Крыша в трейлере Ошо протекала, и было ужасно смотреть, как он сидит в кресле, а с двух сторон от него стоят ведра, в которые капает вода. В его комнате не было ничего за исключением низкого дубового столика и стула. Комнаты Ошо всегда были простыми, почти без мебели, без картин на стенах, вообще без каких бы то ни было украшений. На виду стояла единственная вещь: кассетный магнитофон, а больше ничего не было видно. Но пустота нынешней пластиковой комнаты не шла ни в какое сравнение с тем величием дзен, каким была наполнена его мраморная комната в Пуне. Мне было больно видеть его в такой обстановке, хотя я заметила, что ему все равно. Он чувствовал себя как дома везде, где бы ни находился. Я ни разу не слышала от него ни одной жалобы на то, как и где он живет. Он принимал все, что преподносило ему существование, с благодарностью, зная и веря, что из любви к нему мы старались изо всех сил.
Но все же мы могли сделать больше и поэтому решили расширить трейлер, чтобы разместить в нем медицинский кабинет и, на всякий случай, еще одну комнату. Надо признаться, я никогда не понимала, что имелось в виду под словосочетанием «всякий случай». Строительство продолжалось девять месяцев. Наш новый дом получился таким красивым, что Ошо с удовольствием переехал в него из своего пластика. Это послужило поводом для бурных споров между Шилой и Вивек, потому что по каким-то причинам Шила была против переезда. Пристройку делал Ричард, друг Вивек. Он обил стены спальни и гостиной настоящим деревом, а ванная вообще была самой лучшей в мире – большая, с джакузи. Длинный коридор вел в огромный, олимпийских размеров бассейн, а медицинский кабинет был оснащен по последнему слову техники.
Вивек ранчо не нравилось с самого начала, она часто грустила и даже заболевала. Не скрывая своих чувств относительно этой «бесплодной пустыни», она никогда не стеснялась в выражениях. Однажды по общей связи она заявила на всю коммуну, что хотела бы сжечь это гребаное место дотла.
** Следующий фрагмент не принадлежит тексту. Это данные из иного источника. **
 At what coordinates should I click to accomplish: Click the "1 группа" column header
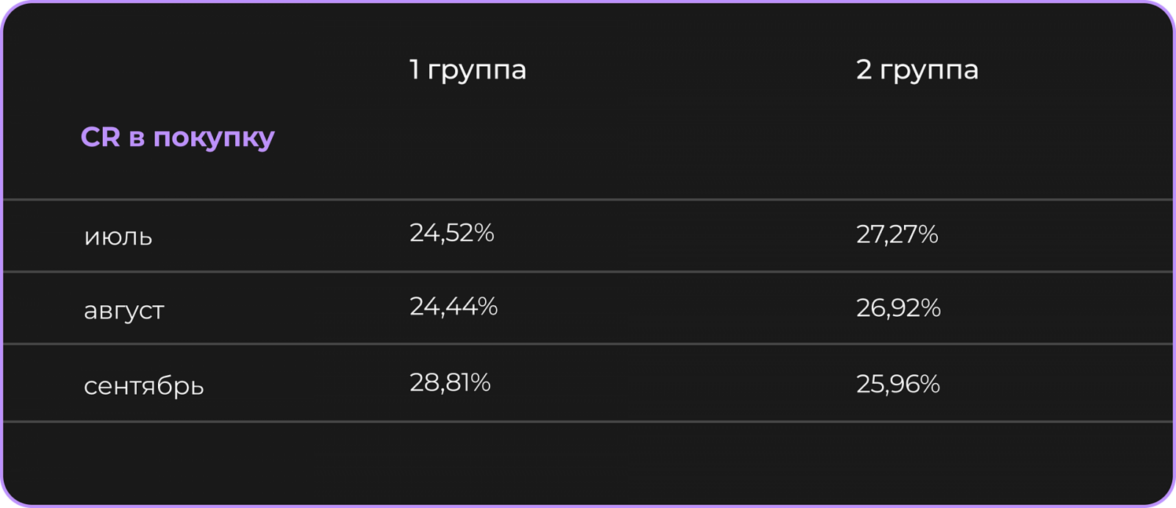[467, 70]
В хорошем расположении духа она бывала похожа на самого экстатичного, очень живого, озорного ребенка. Но когда она чувствовала себя несчастной – ужас! – лучше было держаться от нее подальше. У нее был дар выискивать проблемы и видеть человеческие недостатки. Я предпочитала с ней не спорить – каким-то образом она всегда оказывалась права. Думаю, что критика всегда весомее, чем комплимент.
Каждый день Ошо отправлялся на прогулку в машине. Обычно его сопровождала Вивек, но если ей не хотелось ехать, то Ошо приглашал Нирупу или меня. Иногда он спрашивал, как идут дела в коммуне Шилы. Для него это была исключительно коммуна Шилы.
Позже он сказал: «…Я не являюсь частью вашей общины. Я – всего лишь гость, а не постоянный житель. И этот дом – не моя резиденция, а лишь домик для гостей. У меня нет никакого особого положения здесь, я не являюсь главой общины. Я – никто… Я бы хотел носить красную робу, но я не надеваю ее, потому что не хочу казаться частью вашего мира.
Да, вы слушаете меня, но у меня нет никакой власти. Я не могу заставить вас что-либо делать, я не могу вам приказывать. Мои беседы – это всего лишь беседы и ничего больше. Я благодарен вам за то, что вы меня слушаете, но принимать мои слова или нет, решать только вам. Да даже слушать или не слушать – зависит исключительно от вас. Ничто не ограничивает вашу индивидуальность» («Библия Ошо»).
Сначала все шло хорошо, к нам сотнями приезжали люди, и город рос прямо на глазах. В течение года мы построили дома для тысячи жителей и десяти тысяч гостей. Мы даже начали строить аэропорт, отель, дискотеку, овощную ферму, больницу, плотину и большой ресторан.